-- AIM OF THE EXERCISE --
Filter on the word "computer": copy each matching line from the listing below.

=======

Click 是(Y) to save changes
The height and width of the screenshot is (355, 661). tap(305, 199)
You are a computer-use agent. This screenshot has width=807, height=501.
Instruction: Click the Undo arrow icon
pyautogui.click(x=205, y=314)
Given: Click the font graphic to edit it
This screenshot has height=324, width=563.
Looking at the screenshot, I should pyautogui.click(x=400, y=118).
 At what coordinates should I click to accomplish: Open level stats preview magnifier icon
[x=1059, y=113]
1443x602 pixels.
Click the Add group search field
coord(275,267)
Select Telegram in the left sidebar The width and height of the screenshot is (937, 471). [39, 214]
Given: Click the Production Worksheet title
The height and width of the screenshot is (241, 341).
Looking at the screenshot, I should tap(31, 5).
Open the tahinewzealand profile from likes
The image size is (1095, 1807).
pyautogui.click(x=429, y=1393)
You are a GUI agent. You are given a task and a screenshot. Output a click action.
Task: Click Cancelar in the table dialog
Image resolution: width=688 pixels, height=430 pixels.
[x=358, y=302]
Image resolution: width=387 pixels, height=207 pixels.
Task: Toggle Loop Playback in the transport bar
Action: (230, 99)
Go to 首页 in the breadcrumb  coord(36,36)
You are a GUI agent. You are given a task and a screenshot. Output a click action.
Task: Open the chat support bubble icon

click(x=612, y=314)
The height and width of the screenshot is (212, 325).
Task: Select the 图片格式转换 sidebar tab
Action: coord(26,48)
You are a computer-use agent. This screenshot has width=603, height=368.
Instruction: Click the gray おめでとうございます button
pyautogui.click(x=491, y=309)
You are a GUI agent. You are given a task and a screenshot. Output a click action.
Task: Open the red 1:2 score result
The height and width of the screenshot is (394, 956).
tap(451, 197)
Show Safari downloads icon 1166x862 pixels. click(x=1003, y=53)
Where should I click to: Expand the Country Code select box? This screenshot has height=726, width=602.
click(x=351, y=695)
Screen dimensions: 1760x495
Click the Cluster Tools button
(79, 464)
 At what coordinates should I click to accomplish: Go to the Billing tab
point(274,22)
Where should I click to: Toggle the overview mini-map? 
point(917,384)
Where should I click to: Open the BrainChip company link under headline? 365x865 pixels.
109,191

=======

-- COMPLETED EXERCISE --
You are a computer-use agent. This screenshot has width=807, height=501.
You are a computer-use agent. This screenshot has width=603, height=368.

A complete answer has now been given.